Document and screenshot pointing records:

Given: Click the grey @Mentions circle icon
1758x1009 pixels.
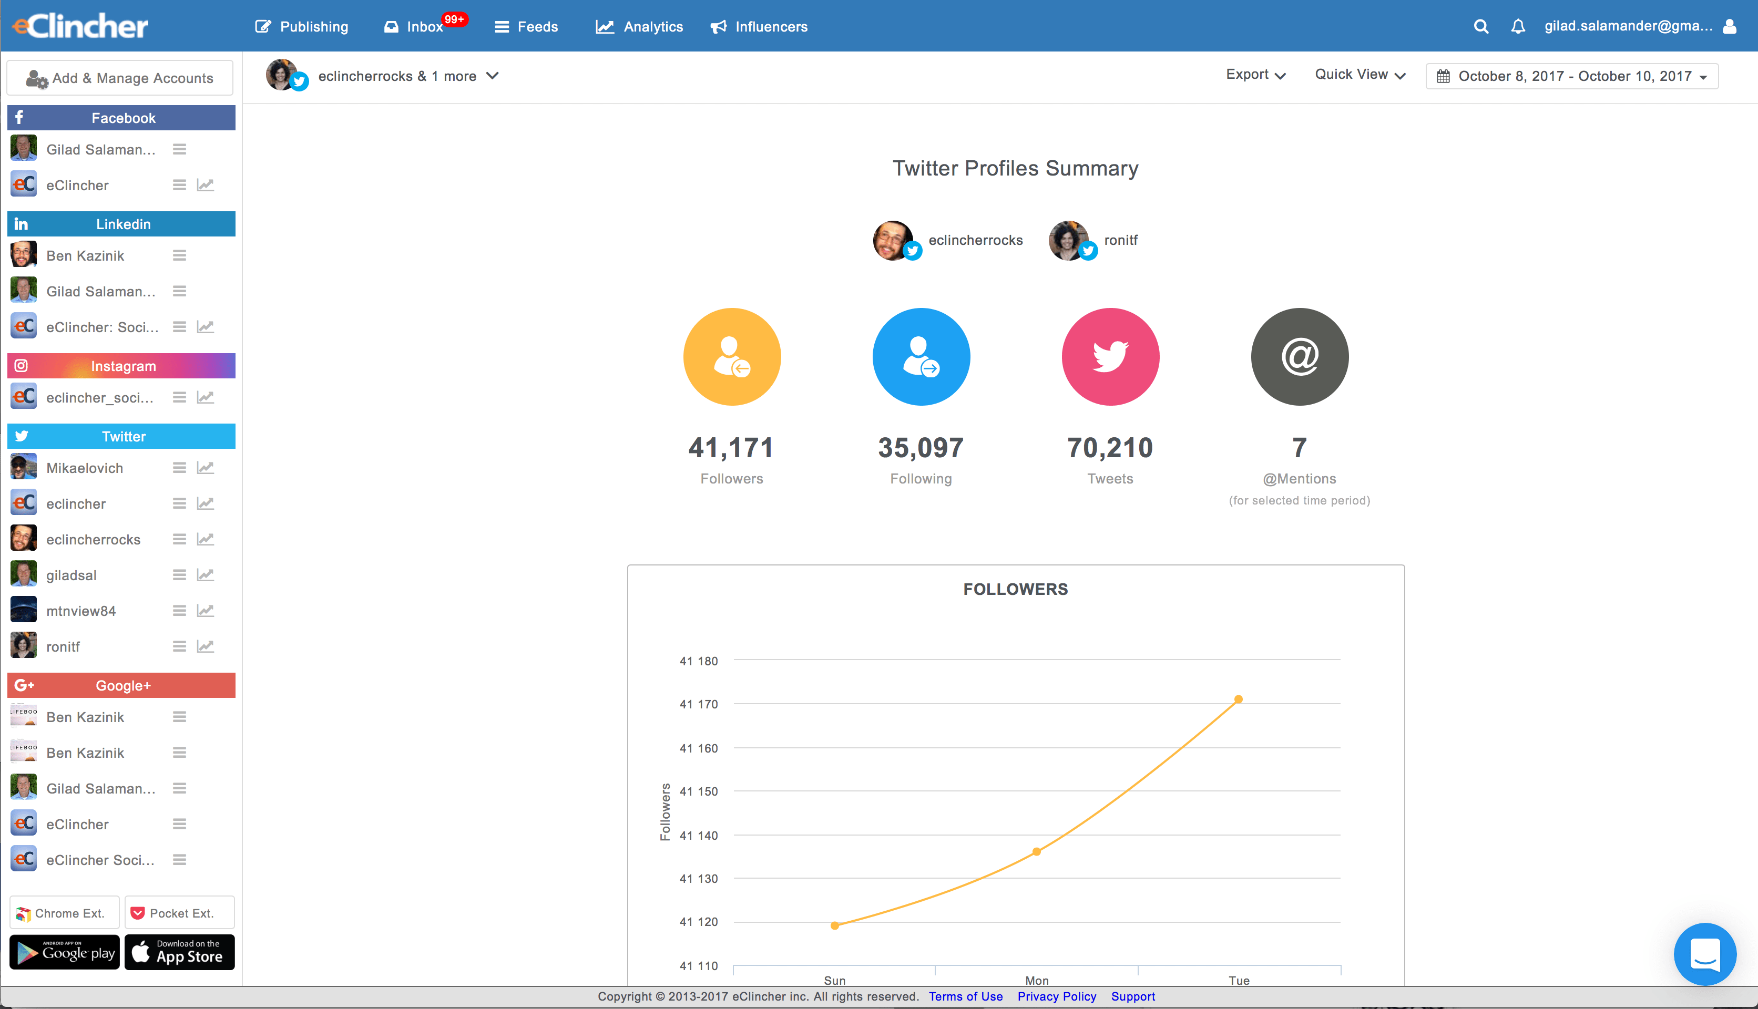Looking at the screenshot, I should point(1299,357).
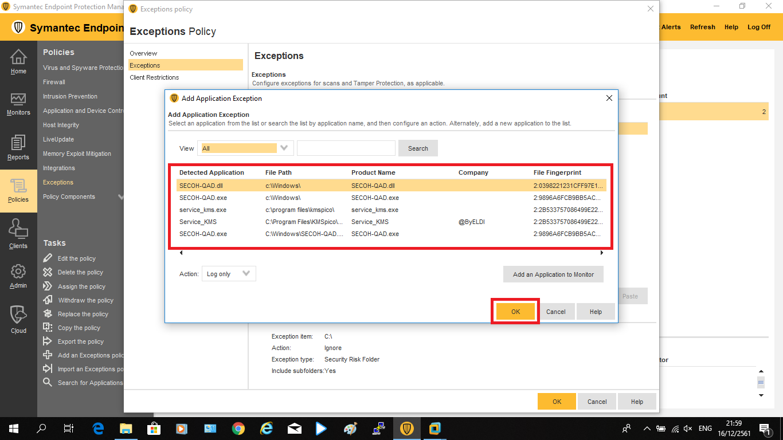Open the Home section in sidebar

[18, 61]
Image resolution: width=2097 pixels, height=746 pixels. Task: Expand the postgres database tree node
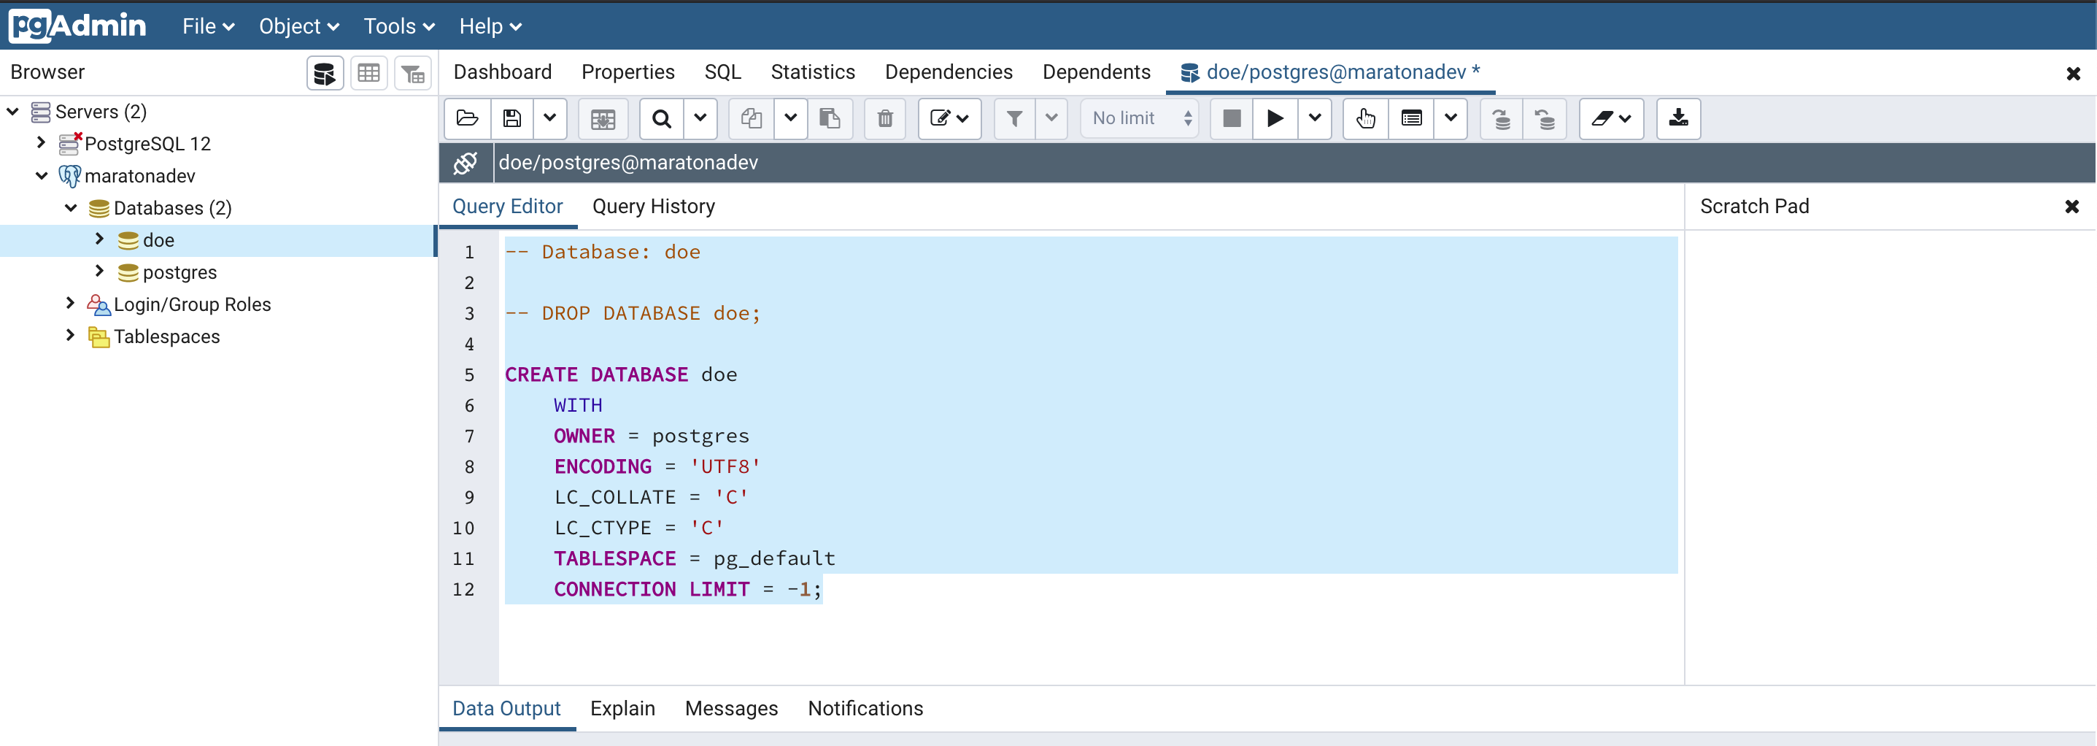click(99, 271)
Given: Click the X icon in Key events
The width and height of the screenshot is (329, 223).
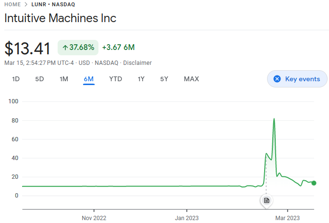Looking at the screenshot, I should click(x=277, y=79).
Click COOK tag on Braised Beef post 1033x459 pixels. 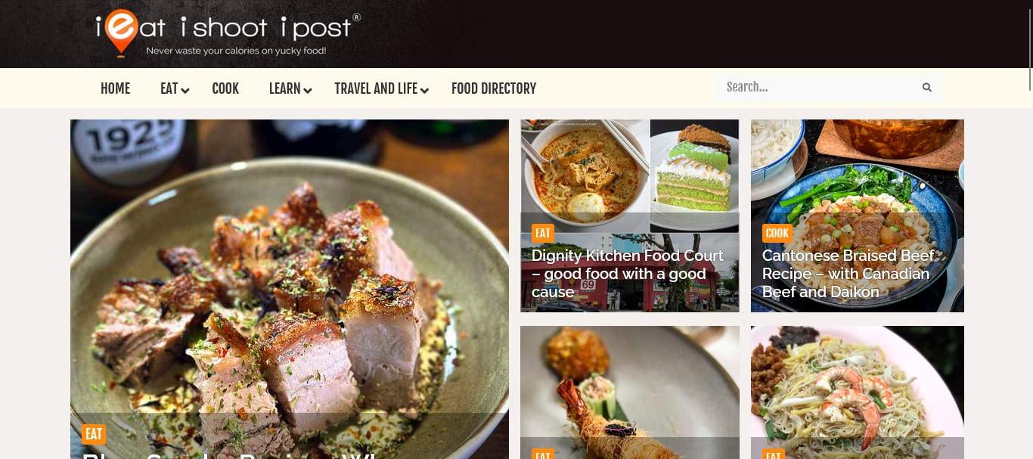pyautogui.click(x=777, y=233)
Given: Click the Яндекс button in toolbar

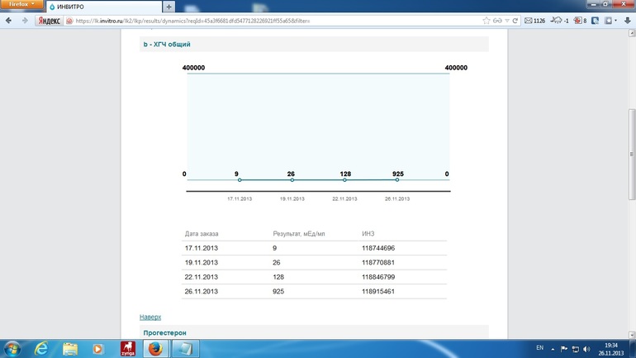Looking at the screenshot, I should (x=49, y=21).
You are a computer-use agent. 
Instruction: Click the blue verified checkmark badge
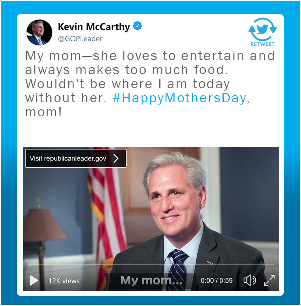pos(137,26)

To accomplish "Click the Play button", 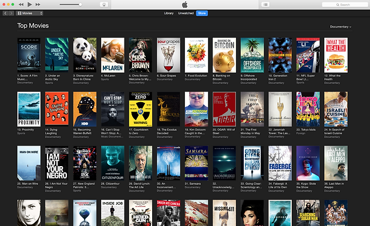I will (29, 4).
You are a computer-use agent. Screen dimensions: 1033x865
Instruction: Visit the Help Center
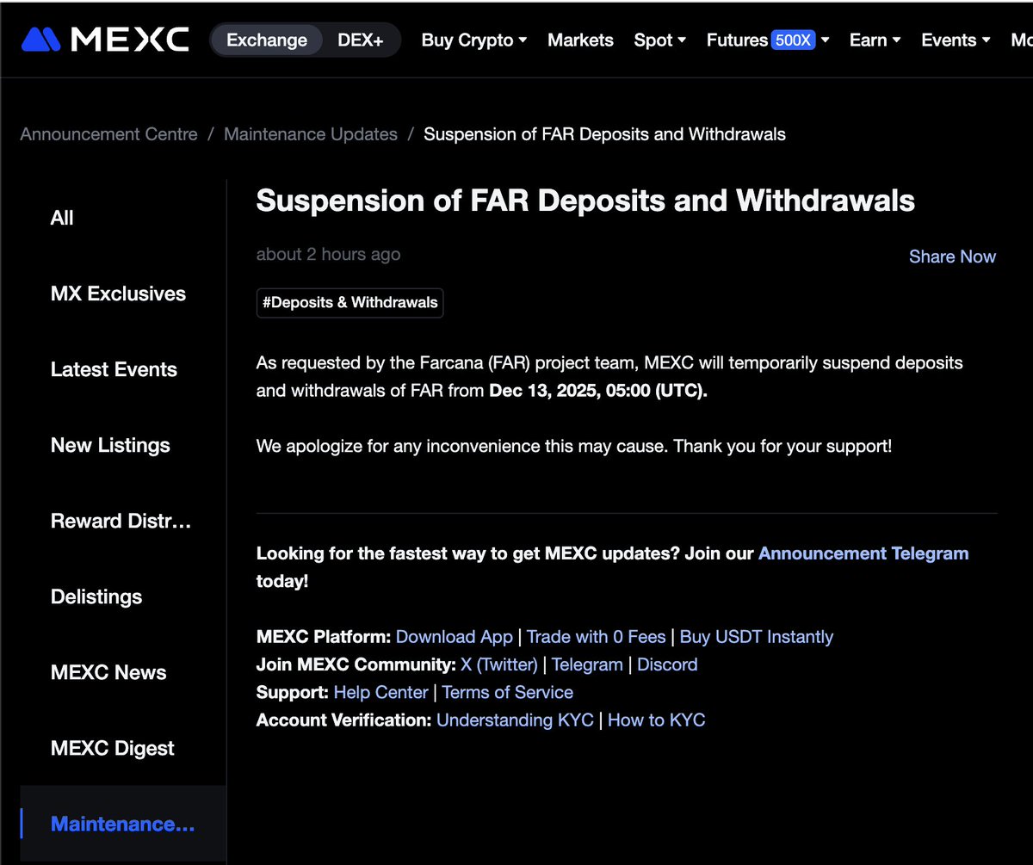[380, 692]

**Problem requirements**. Copy the lines above word for word, beginning at the line that has "You are a computer-use agent. Screen" and stopping at the end of the records. Leave the pictures out.

**Answer below**.
You are a computer-use agent. Screen dimensions: 1033x865
Instruction: Visit the Help Center
[380, 692]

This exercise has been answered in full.